Siamo ad un passo dall’Africa. La Tunisia dista 67 km, la Sicilia 85. Dalla nostra casa, dove il nostra è riferito a me, Emilia, Massimo e Cristian, si intravede al tramonto un rilievo ma non abbiamo ancora la certezza che sia la costa tunisina. Per trascorrere questa settimana abbiamo ovviamente scelto un dammuso, la classica abitazione pantesca (cioè di Pantelleria…lo dico perché io non l’ho capito subito…), orientata verso ovest in modo da avere il tramonto davanti. La terrazza è il nostro luogo privilegiato per l’aperitivo e le grigliate di pesce.



I dammusi, forse derivante dalla parola latina domus (casa) o forse da una parola araba, hanno tutti i soffitti a cupola per deviare la pioggia verso una cisterna interrata e sono colorati di bianco. Sono costruiti anche per favorire l’isolamento termico ma devo dire che il nostro diventa fresco solo grazie all’aria condizionata…
Anche quest’anno la sabbia è un miraggio. Essendo di origine vulcanica le spiagge sono tutte rocciose e quindi poco “comode”. Però non c’è la folla che c’era l’anno scorso a Favignana e quindi trovare uno spazio davanti al mare e a volte anche in ombra non è poi così complicato. Inutile dire che in mancanza di sabbia i fondali sono limpidi, spettacolari, anche profondi e pieni di pesci. Non è strano nuotare in mezzo ad un banco di pesci. Purtroppo a volte anche in mezzo alle meduse… fortunatamente questi simpatici esserini non sono tanto agili e non ti inseguono, però galleggiano a pelo dell’acqua e non sempre li vedi…


All’interno dell’isola ma a poca distanza dal mare c’è il lago di Venere, uno specchio d’acqua verde a forma di cuore dove abbiamo trovato rifugio un giorno che il mare era troppo mosso per il vento. È alimentato da acque termali (infatti l’acqua è tra i 50 e i 60 gradi); un tempo era una caldera vulcanica. I suoi fanghi hanno un’alta concentrazione di zolfo e questo ci permette di essere più belli a fine giornata!
::::::
▶ DA SVOLGERE:
1. Stabilisci se ogni affermazione concorda con il testo su Pantelleria: rispondi sì o no e cita le parole del testo che lo dimostrano. (a) La Sicilia è più vicina all'isola rispetto alla Tunisia. (b) Le spiagge dell'isola sono rocciose a causa della loro origine vulcanica. (c) L'acqua del lago di Venere raggiunge una temperatura compresa tra i 50 e i 60 gradi.
2. Trasforma in un elenco puntato il paragrafo del testo su Pantelleria che comincia con «I dammusi, forse derivante», senza perdere le informazioni principali.
::::::
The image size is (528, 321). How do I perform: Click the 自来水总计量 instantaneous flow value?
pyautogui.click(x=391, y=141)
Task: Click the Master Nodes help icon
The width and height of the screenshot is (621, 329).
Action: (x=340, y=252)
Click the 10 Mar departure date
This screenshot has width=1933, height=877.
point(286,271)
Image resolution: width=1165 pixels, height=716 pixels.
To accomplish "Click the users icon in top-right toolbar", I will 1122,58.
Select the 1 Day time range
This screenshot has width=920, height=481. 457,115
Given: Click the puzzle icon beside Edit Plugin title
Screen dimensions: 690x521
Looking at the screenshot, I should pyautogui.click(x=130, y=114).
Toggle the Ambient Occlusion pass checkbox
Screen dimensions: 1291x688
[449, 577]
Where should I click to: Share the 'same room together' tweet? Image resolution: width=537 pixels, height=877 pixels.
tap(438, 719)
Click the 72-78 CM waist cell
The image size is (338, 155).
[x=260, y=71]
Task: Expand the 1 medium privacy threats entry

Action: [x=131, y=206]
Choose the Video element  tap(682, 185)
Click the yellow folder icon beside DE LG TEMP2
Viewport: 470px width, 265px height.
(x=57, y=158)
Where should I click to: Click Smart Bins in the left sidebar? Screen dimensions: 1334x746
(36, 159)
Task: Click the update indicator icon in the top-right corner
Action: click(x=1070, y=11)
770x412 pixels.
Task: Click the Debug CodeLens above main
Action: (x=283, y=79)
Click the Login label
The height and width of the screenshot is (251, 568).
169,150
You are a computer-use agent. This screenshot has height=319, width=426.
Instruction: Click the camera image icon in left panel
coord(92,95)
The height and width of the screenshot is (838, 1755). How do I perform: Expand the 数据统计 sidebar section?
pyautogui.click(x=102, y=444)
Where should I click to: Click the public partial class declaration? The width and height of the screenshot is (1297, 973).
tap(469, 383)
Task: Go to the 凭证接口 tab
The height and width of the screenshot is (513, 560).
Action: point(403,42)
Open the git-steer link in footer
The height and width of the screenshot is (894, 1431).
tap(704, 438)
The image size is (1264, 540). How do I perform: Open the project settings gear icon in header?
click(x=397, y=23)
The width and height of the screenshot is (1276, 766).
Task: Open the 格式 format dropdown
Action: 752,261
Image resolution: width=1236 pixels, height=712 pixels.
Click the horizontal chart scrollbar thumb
::::::
▶ RISPOSTE:
1.
(a) No: «La Tunisia dista 67 km, la Sicilia 85.»
(b) Sì: «Essendo di origine vulcanica le spiagge sono tutte rocciose»
(c) Sì: «infatti l’acqua è tra i 50 e i 60 gradi»

2.
- Il nome dei dammusi deriva forse dal latino domus (casa) o forse da una parola araba.
- Hanno tutti i soffitti a cupola, che deviano la pioggia verso una cisterna interrata.
- Sono colorati di bianco.
- Sono costruiti anche per favorire l'isolamento termico, ma quello degli autori diventa fresco solo grazie all'aria condizionata.